Meat raised with integrity in the Root District of Norwich, Vermont
People often ask us if we get a break from the hustle and bustle of farming now that winter is upon us and with 18 Belted Galloways, 75 chickens and 100 plus pigs we are quite busy tending to the animals every month of the year. The different seasons do bring different chores. Livestock winter chores are more time consuming because of two things –
water and snow. Access to fresh water is crucial for healthy and happy animals and freezing temperatures can make it a challenge. Because ouranimals are outside year-round snow can make it difficult getting around and keeping electric fence lines clear.
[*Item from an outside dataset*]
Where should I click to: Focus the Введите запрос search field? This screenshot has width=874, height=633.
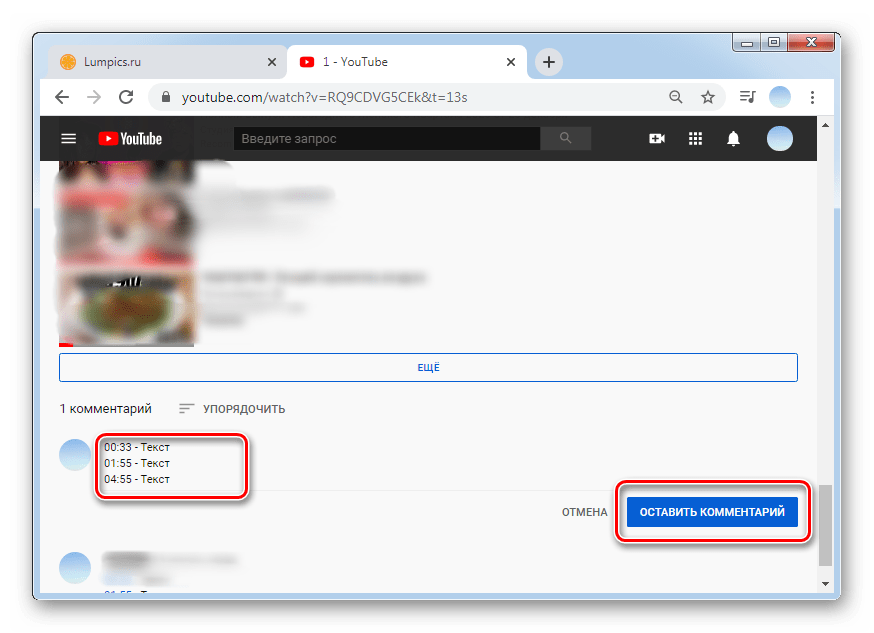point(386,139)
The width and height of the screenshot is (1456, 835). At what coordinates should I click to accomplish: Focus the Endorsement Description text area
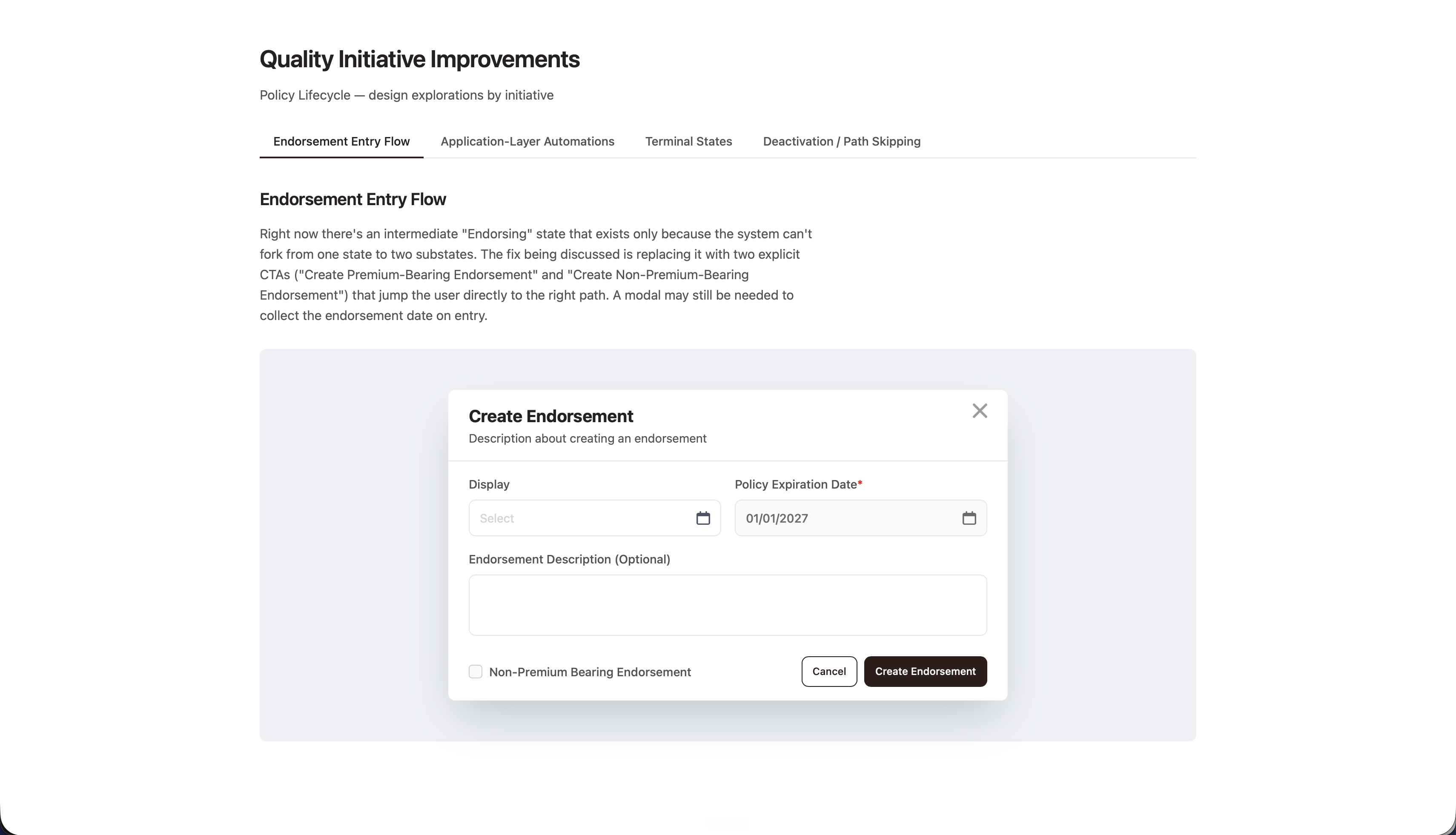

One hundred pigs eat quite a bit of grain and hay during the winter, so a large part of our chores is getting the food to the pigs in the pasture. We feed out almost 6 tons of grain per month to our winter swine herd. We feed out about four round bales a week — they weigh 600-800 lbs each — to the cattle. We make all our own hay during the summer months and store it away to feed to all the animals during the 210 days of winter. Last summerʼs hot and dry weather made for excellent hay-making and we made close to 200 round bales and 1500 square bales. We make and feed only dry hay to our herds. The dry hay has to be stored under cover a opposed to the ubiquitous marshmellows that you often see in area fields.
In addition to the daily grind we are in the midst of ordering chicks & turkeys and planning field crop rotations for the coming season, tackling winter mechanical projects, processing animals, preparing taxes, farrowing piglets, working on our website, repairing and cleaning waterers and feeders for next summer, maintaining perimeter fence lines, and much, much more….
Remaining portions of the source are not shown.